Networking is a necessary evil for us small business owners. We need to take advantage of every networking opportunity we can and for many of us, this is the most difficult part of growing our business.
I’m a wallflower by nature. Put me in a room full of strangers and I’ll strategically place myself near the food table to watch and listen. I’m fine if someone starts talking to me. I can carry on a decent conversation without embarrassing myself, but as for walking up to a group of people I don’t know and start chatting… well, I’d rather gnaw off my arm.
Sound familiar? What can you do to make networking events less painful and more productive?
I’m a geek. I make no excuses or apologies but I do use this trait to my best advantage.
Thanks to online registration, I can also see who else is going to be at an event. This gives me the opportunity to check out the other attendees. I can look at their website, read their blog follow them on Twitter to learn more about them, see what they do, get an idea of who they are and come up with a few conversation starters.
From this, I can make a list of people who I want to meet either because I like what they have to say or I see them as potential clients or business partners. People love hearing, “I read your blog/saw your website. I was really impressed and was hoping to have a chance to chat with you.”
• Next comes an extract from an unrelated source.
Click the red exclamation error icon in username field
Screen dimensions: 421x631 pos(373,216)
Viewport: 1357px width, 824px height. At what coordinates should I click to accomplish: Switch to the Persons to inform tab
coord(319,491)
Start conversations before the function. Twitter and Linkedin offer great opportunities to communicate with people. Use them to start discussions and introduce yourself before an event. This increases the number of people who will want to initiate in-person conversations with you.
Arrive on time (or even a few minutes early). For me nothing is more intimidating that walking into a room full of people already engrossed in conversations. If you arrive on-time the host will often have a few minutes to chat and may introduce you to others. People also tend to be more welcoming at the start of an event. They’re looking for new faces. (and if they’ve followed my advice, they could also be closet wallflowers, so you’ve already got that in common)
Wear a name-tag. Most networking events I’ve gone to have name-tags provided, but it never hurts to have one of your own just in case. Most of the conversations I’ve managed to start are, “Oh you’re [insert name here] I was hoping I’d meet you.”
Volunteer. If you help set up an event, you’ll have automatic venue-advantage. By the time attendees start arriving you’re comfortable in your surroundings and you’ll already know several people. If you work the registration desk, you’re automatically introducing yourself to everyone in the room.
Watch your alcohol intake. Unless your company specializes in table dancing or making a fool of yourself, be careful of your alcohol consumption. Having a drink to relax is fine, but know your limit and stay within it.
Oh and wear comfortable (yet presentable) shoes. It’s hard to absorb what others say when your mind is clouded with pain updates from your toes 🙂 A three hour, standing-room-only reception is not the place to break in your new stilettos not matter how stunning they look.
This week I’m going to try something different. I’m officially opening the floor to request your networking tips for wallflowers. Post a comment with your suggestion. I’d love to hear from you!
Have a great week!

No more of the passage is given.